Le rapprochement entre existentialisme - et plus largement phénoménologie - et écologie est un geste non seulement particulièrement intéressant, mais aussi ambitieux. Je ne commenterais pas ici la plus ou moins grande fidélité vis-à-vis des œuvres fondatrices (Husserl, Heidegger, Sartre et compagnie) car, bien que je ne sois pas d'accord sur toutes les critiques qui leur sont réservées, l'opération de renouvellement met l'accent sur des points originaux et a le mérite à la fois de souligner la pertinence de l'existentialisme aujourd'hui et de le lire à une aune nouvelle.

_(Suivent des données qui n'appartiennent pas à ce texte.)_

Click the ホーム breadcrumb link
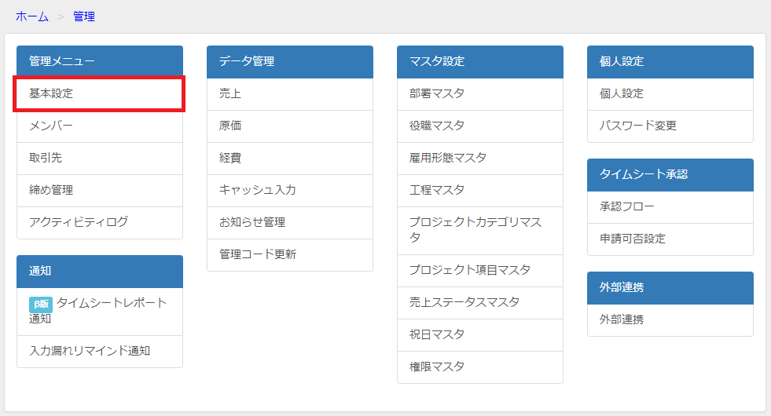Screen dimensions: 771x416 coord(32,16)
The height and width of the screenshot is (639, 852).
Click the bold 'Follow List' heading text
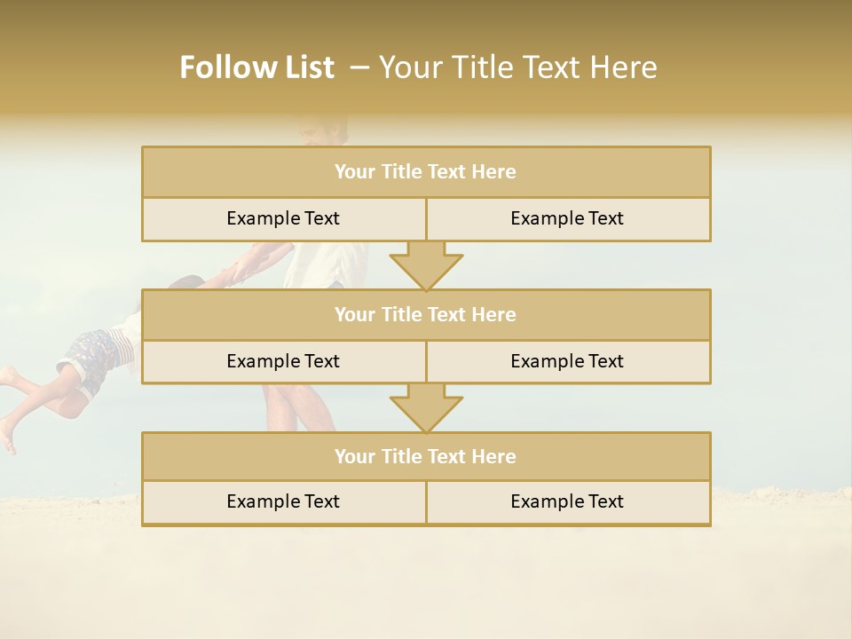click(257, 67)
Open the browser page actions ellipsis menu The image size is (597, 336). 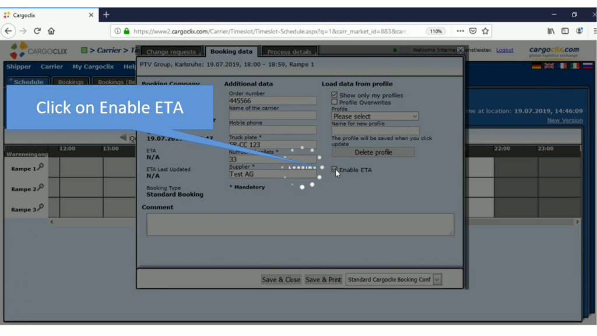(x=460, y=31)
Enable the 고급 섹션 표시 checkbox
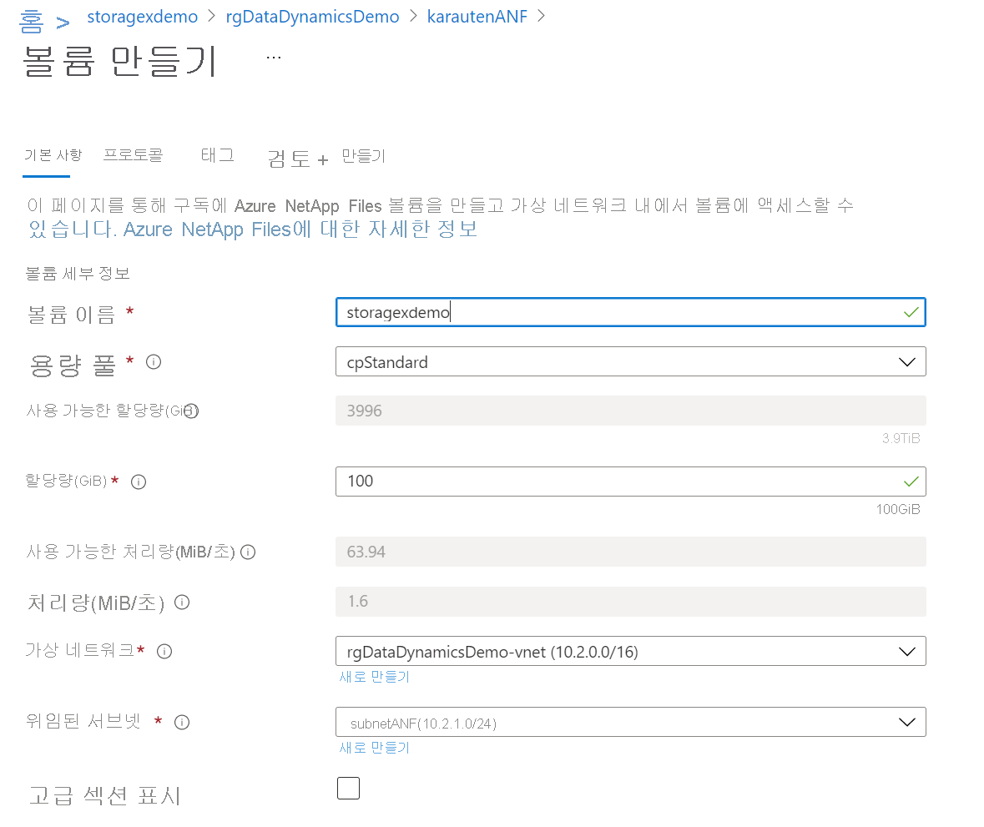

Je suis en revanche bien plus critique sur les implications que l'autrice en tire, tant elles me semblent disproportionnées par rapport au cadre théorique donné. En effet, l'autrice, qui espère une nouvelle vague de l'existentialisme comme mouvement intellectuel mais également artistique et culturel, entend avancer dans la voie d'une conversion éthique des individus, les conduisant à un "renversement de la subjectivité" qui, ensuite, les conduira à faire pressions sur gouvernements et institutions pour changer l'orientation de notre développement politique, économique et social. La question qui s'ensuit - mais qui n'a évidemment aucune originalité - est de demander comment un tel mouvement, fait d'individualités, adviendra, et, si par miracle tel est le cas, comment il pourra faire advenir ses fins. Cet existentialisme écologique est avant tout, on l'aura compris, éthique, ce qui n'est, en soi, pas un problème, d'autant plus étant donnée la tradition existentialiste. Cela devient néanmoins problématique quand cette prise de position individuelle est présentée comme la solution principale face aux enjeux environnementaux (bien qu'elle ne soit pas la seule pour l'autrice). Il me semble donc que cette œuvre omet malheureusement la dimension matérielle des changements auxquels elle appelle, ce qui n'est pas un simple oubli qui pourrait être corrigé a posteriori, mais un écueil qui remet en question à mon sens toute l'entreprise. Car il ne peut aujourd'hui être simplement question de responsabilité ou de liberté individuelles, mais de lutte entre des intérêts économiques, financiers et politiques ou la bonne volonté risque d'être gravement insuffisante.
Par ailleurs, je note - et cela vaut peut-être moins pour l'autrice que pour moi-même qui suis particulièrement intéressé par les réactualisations contemporaines de la phénoménologie - la tendance à faire reposer cette éthique sur une structure transcendantale qui, si elle s'appelait hier ego transcendantal ou Dasein, s'appelle aujourd'hui "ontologie marine". Mais alors, la bonne vie ou la bonne politique ne risquent-elle pas de revenir à une évaluation de conformité face à un ordre sous-jacent, transcendantal et toujours déjà authentique ? N'est-ce pas là un risque de dépolitisation ?
Néanmoins je ne désespère pas : je m'en vais lire Les Nourritures : Philosophie du corps politique.